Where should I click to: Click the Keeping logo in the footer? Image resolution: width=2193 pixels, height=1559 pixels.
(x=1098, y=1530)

---

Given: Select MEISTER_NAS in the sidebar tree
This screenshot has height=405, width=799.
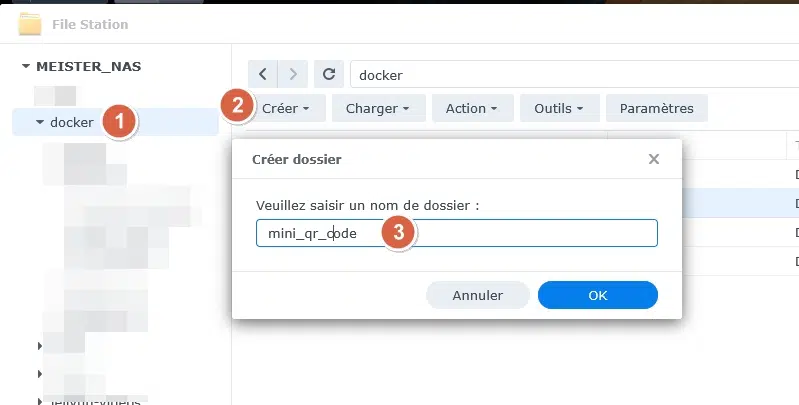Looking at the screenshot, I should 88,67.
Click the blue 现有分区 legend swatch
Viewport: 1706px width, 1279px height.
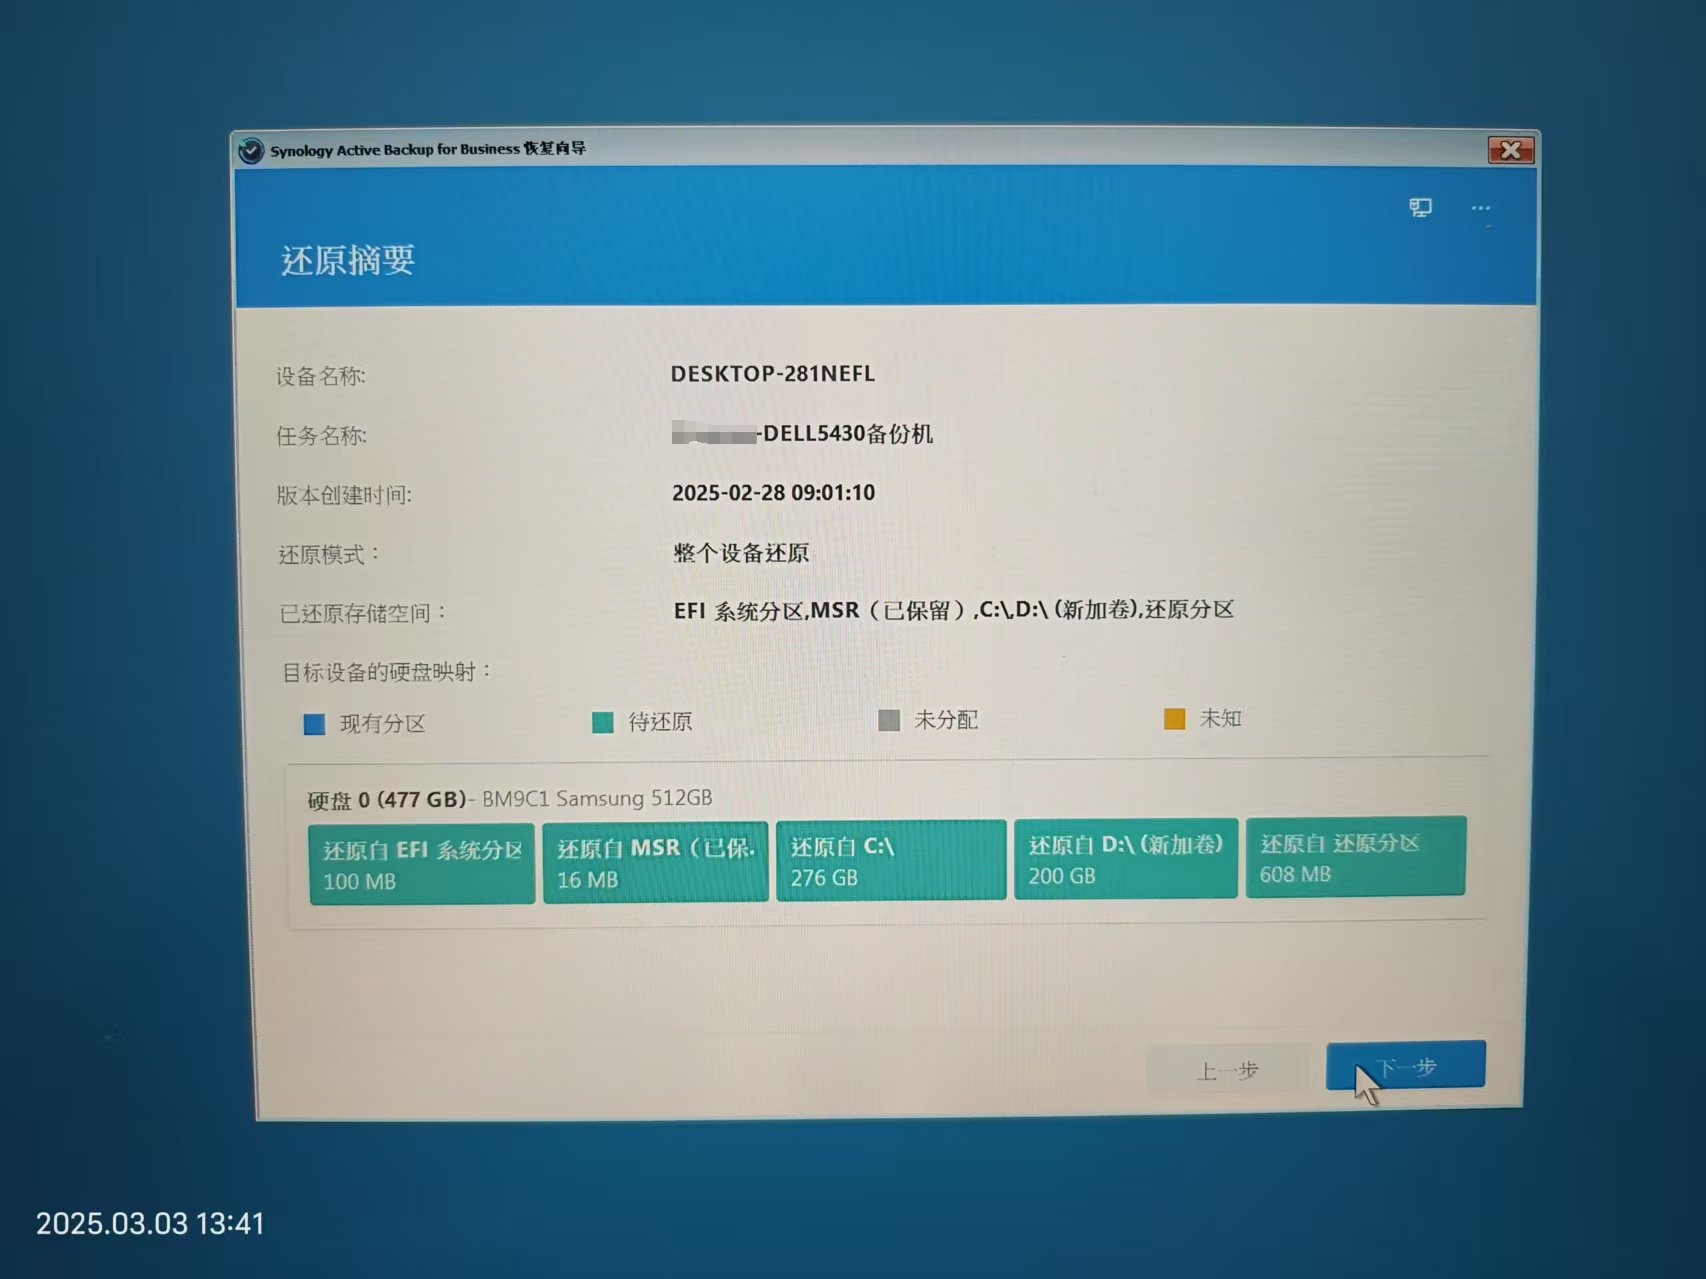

▶ _WHAT THE EXERCISE ASKS_
Reproduce the listing word for word, from the line containing "Given: Select MEISTER_NAS in the sidebar tree" through the line containing "Viewport: 1706px width, 1279px height.", with both of those lines included. Leave the pictures out of your answer.

▶ _OUTPUT_
Given: Select MEISTER_NAS in the sidebar tree
This screenshot has height=405, width=799.
Looking at the screenshot, I should 88,67.
Click the blue 现有分区 legend swatch
Viewport: 1706px width, 1279px height.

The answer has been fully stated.